Extrait du texte —
=====

Les plus « radicaux » parmi les militants et mouvements animalistes visibles ont intégré non pas l'idée d'égalité animale, mais plutôt les bases de l'éthique environnementale. Des leaders du FLA parlent couramment des humains comme d'une espèce malfaisante, dont la population doit être réduite de façon drastique et qui doit se voir maintenue à la juste place que lui a assignée la nature. La revue américaine Animals' Agenda, à une époque le point de référence central du mouvement, avait pris pour un temps le sous-titre « Pour aider les animaux et la terre [5] ». La protection de la vie sauvage - la protection non des individus mais des espèces, au nom de l'ordre de la nature ou, plus petitement, du plaisir de nos enfants - est mêlé sans esprit critique aux problèmes de chats et de chiens et à la lutte contre l'élevage industriel ; aucun effort n'est fait pour rendre claires les contradictions fondamentales pratiques et théoriques qui existent entre l'écologie et l'égalité animale.

Le mouvement animaliste d'Europe continentale n'est pour ainsi dire pire encore que parce qu'il est pratiquement inexistant. Un des thèmes les plus constants est la lutte contre la corrida - l'opposition contre ce qui est fait à une poignée d'individus en particulier non pour leur propre bien, mais parce que leur mise à mort publique est une « école de cruauté ». La littérature des mouvements français traditionnels est semblable à celle de leurs ancêtres du siècle dernier, chargée qu'elle est d'appels à « la juste place de l'homme dans la nature » et d'autres thèmes réactionnaires, voire parfois racistes. Quelque attention que la question animale ait obtenue jusqu'à récemment de la part de l'autre bout de l'échelle politique, à savoir dans la gauche radicale et parmi les anarchistes, était plus en harmonie avec l'obscurantisme antivivisectionniste qu'avec le progrès de l'idée d'égalité. Même aujourd'hui que les Cahiers antispécistes ont réussi une percée dans ces milieux, beaucoup de militants de gauche semblent satisfaits d'avoir ajouté le végétarisme à leur série habituelle de symboles de révolte - sur ce point comme sur bien d'autres, ils semblent croire peu à l'idée de changer le monde.

=====

Données fournies —
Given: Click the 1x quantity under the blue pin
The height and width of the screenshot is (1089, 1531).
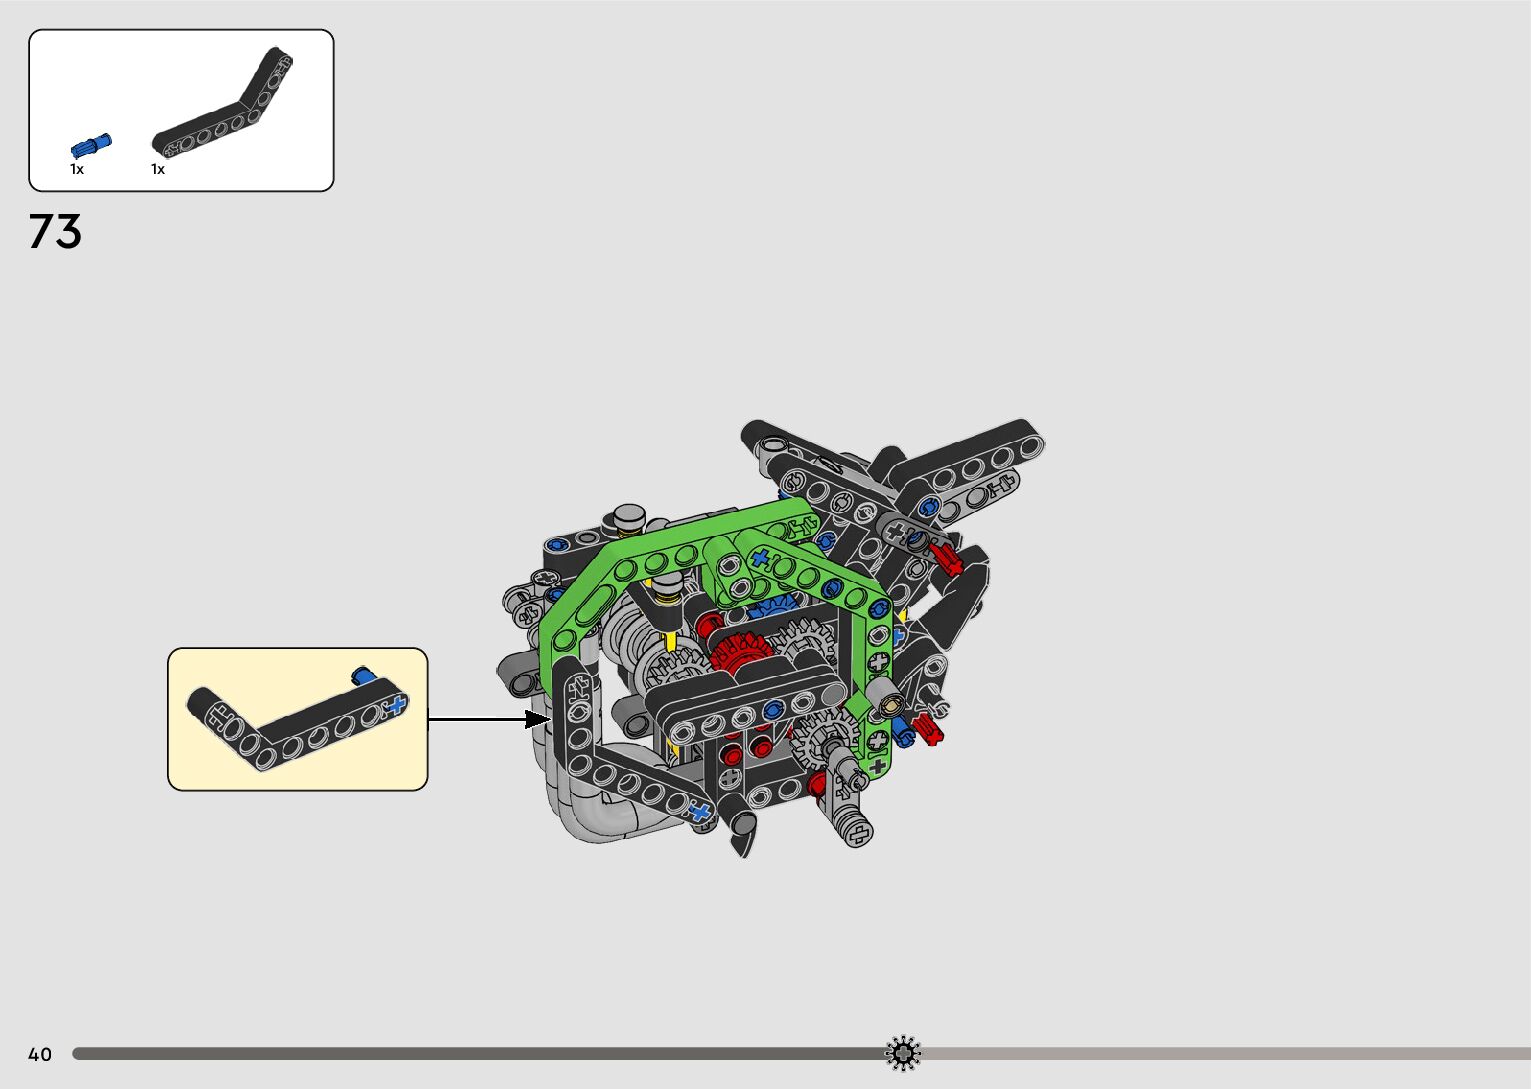Looking at the screenshot, I should [x=77, y=170].
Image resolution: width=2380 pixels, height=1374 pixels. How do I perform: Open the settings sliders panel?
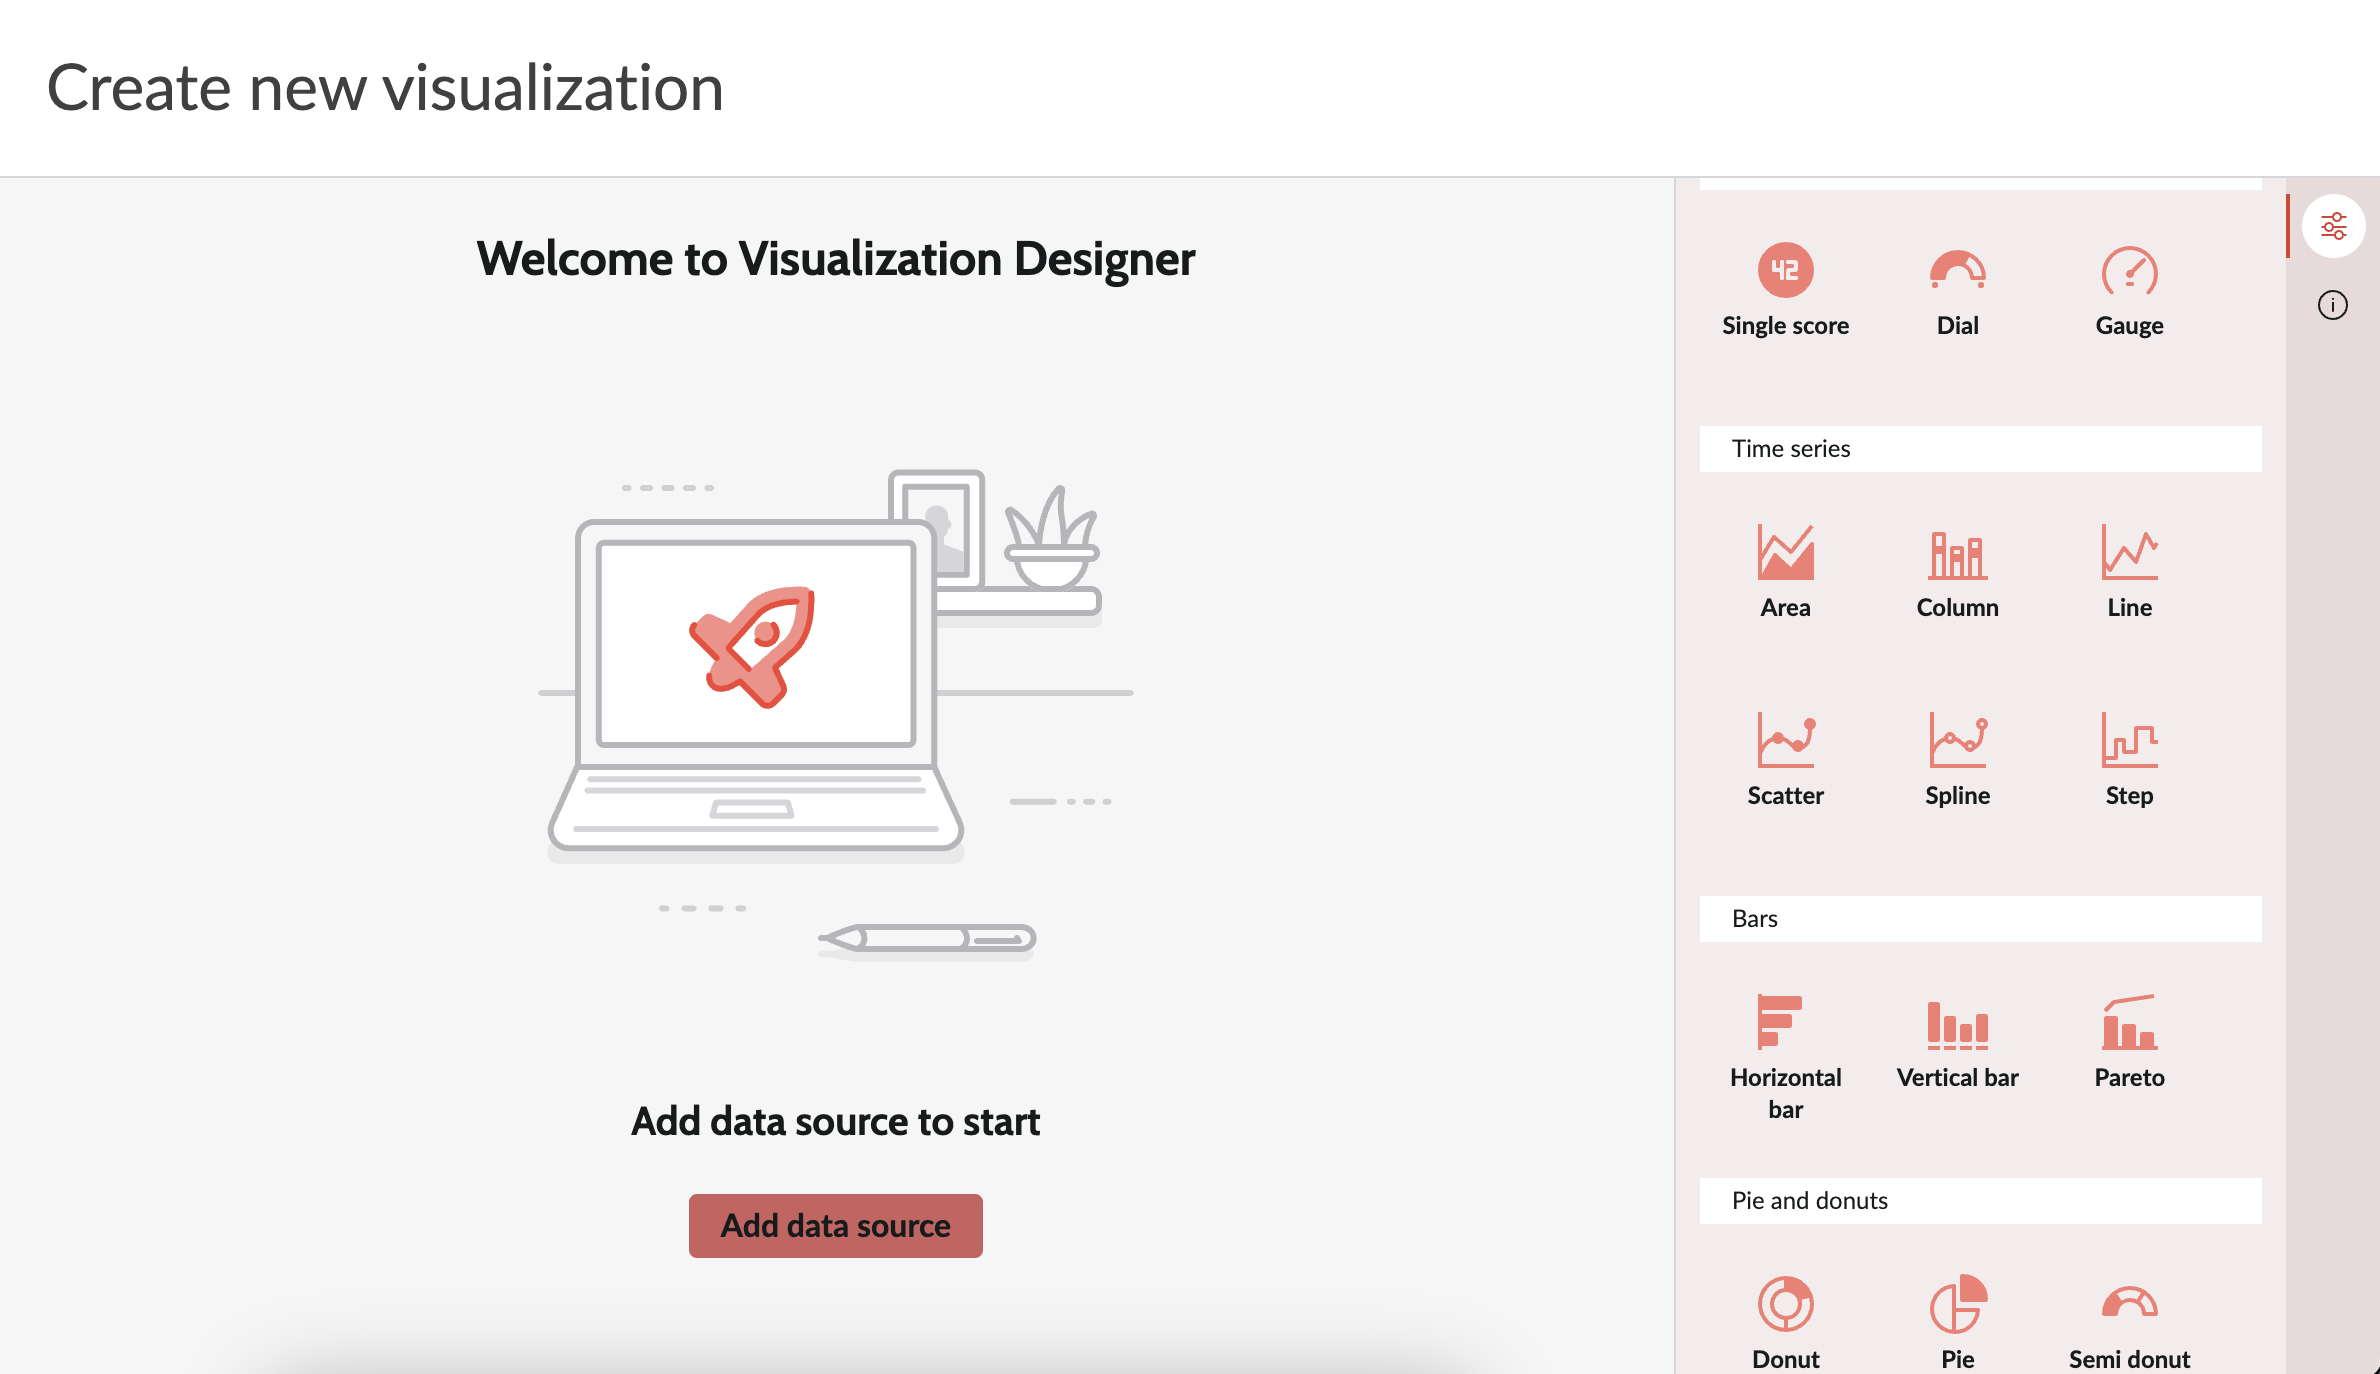tap(2334, 226)
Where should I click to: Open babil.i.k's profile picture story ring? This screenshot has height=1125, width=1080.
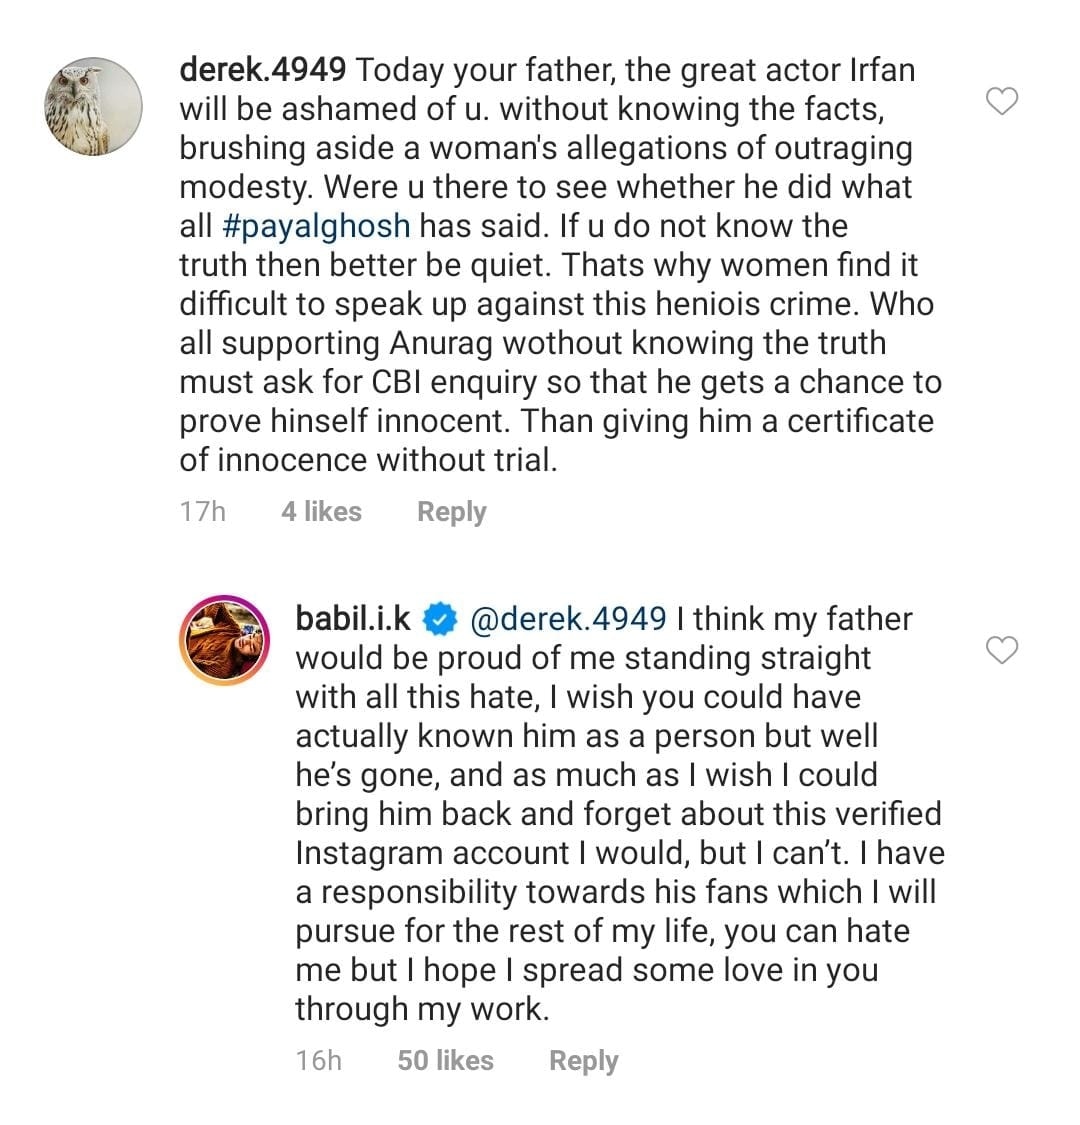click(224, 640)
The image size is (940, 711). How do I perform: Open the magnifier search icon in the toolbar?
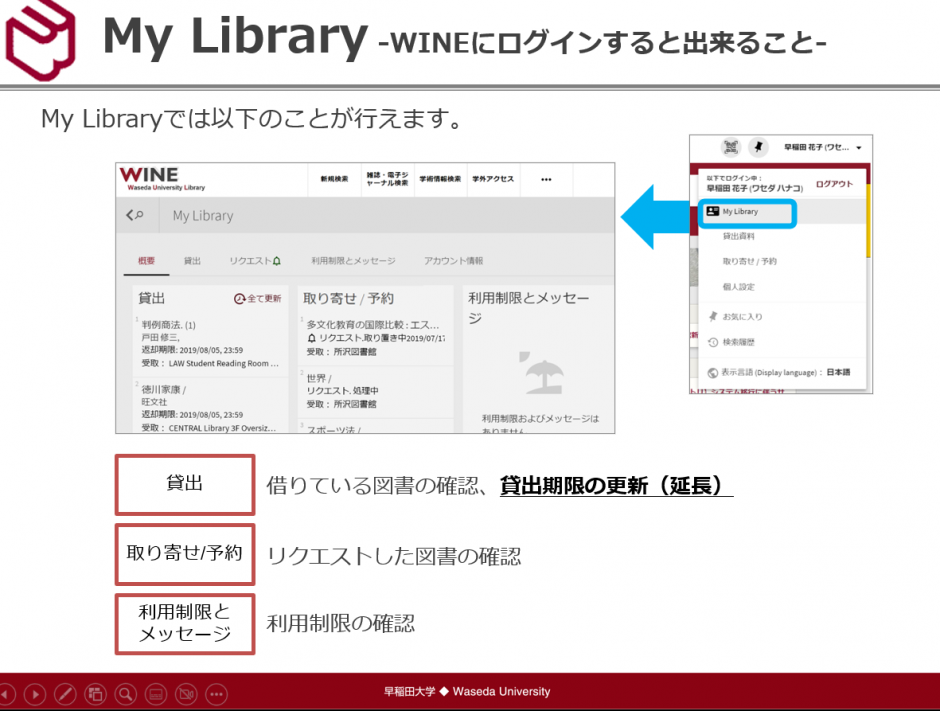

=====

Consigne de l'exercice — Poursuivez le texte sur le mouvement animaliste en reprenant juste après sa dernière phrase.

Résultat final —
Des groupes ayant pour but le soulagement du sort des misérables ont existé depuis toujours. Ceci est vrai que ces misérables soient ou non des esclaves, et n'a rien à voir avec le combat contre l'esclavage. L'existence de ces groupes est en soi une expression louable et nécessaire de la générosité humaine ; le fait que ces mouvements, dans le cas des animaux, aient ajouté l'égalité animale à leur panoplie déjà bien fournie d'arguments sans changer le moins du monde les buts qu'ils ont été créés pour promouvoir n'est lui-même que dans l'ordre des choses. Mais en aucune manière leurs buts et leurs actions ne doivent être confondus avec la tâche de mettre fin à l'esclavage des animaux non humains.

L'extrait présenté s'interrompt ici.